When Corporations Rule the World by David C. Korten (2nd edition, Kumarian Press, 2001)

My purchase of this book is ironic in two ways. First, I bought it with the Amazon gift certificate given to me for participating in a focus group from a major scientific publishing corporation. And second, I only knew about the book because Amazon mined its data about my previous purchases and marketed it to me as the kind of book I would be likely to buy. So, hah, you big corporations, I got you good…or did you get me?

Corporations definitely rule our world in 2012, but David Korten actually wrote this book originally in the mid-90s, and updated it after the big Seattle anti-globalization protest in 1999. However, most people didn’t really pay attention to the issue until the Occupy Wall Street movement began last fall; in the intervening years corporate control of our lives has gotten much worse, and climate change has gone from a threat to a reality. The book is remarkedly prescient, especially as far as the financial industry failures and worldwide debt crises of the past five years. Korten demonstrates a keen understanding of a situation that the rest of us are only now starting to see clearly. Of course, those of a more conservative persuasion might disagree with his conclusions.

My only argument with Korten is that like many liberal (and conservative) thinkers, he puts too much faith in local communities.
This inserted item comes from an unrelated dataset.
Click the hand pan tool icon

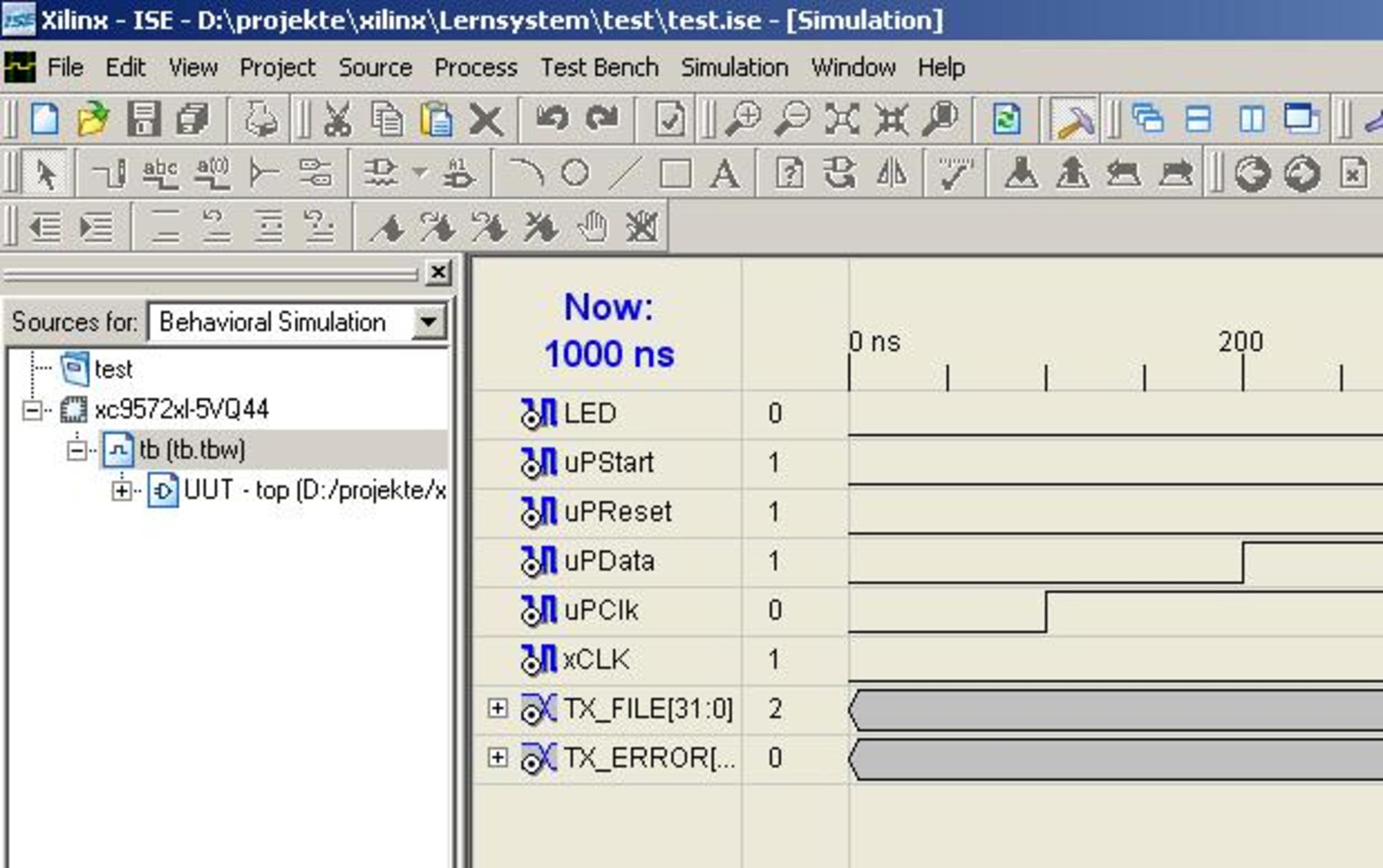(592, 226)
In today’s economy, many people don’t get to choose where they live, and get stuck in places where their neighbors don’t share their values. So giving local governments a lot of power results in laws banning the teaching of evolution as often as it does grassroots solutions to economic and environmental problems. Korten seems to be as much against big government as against big business, which is problematic for me. Nevertheless, the website mentioned in his book,YES! a Journal of Positive Futures, is still going strong and has links to both the Occupy movement and the Green Party.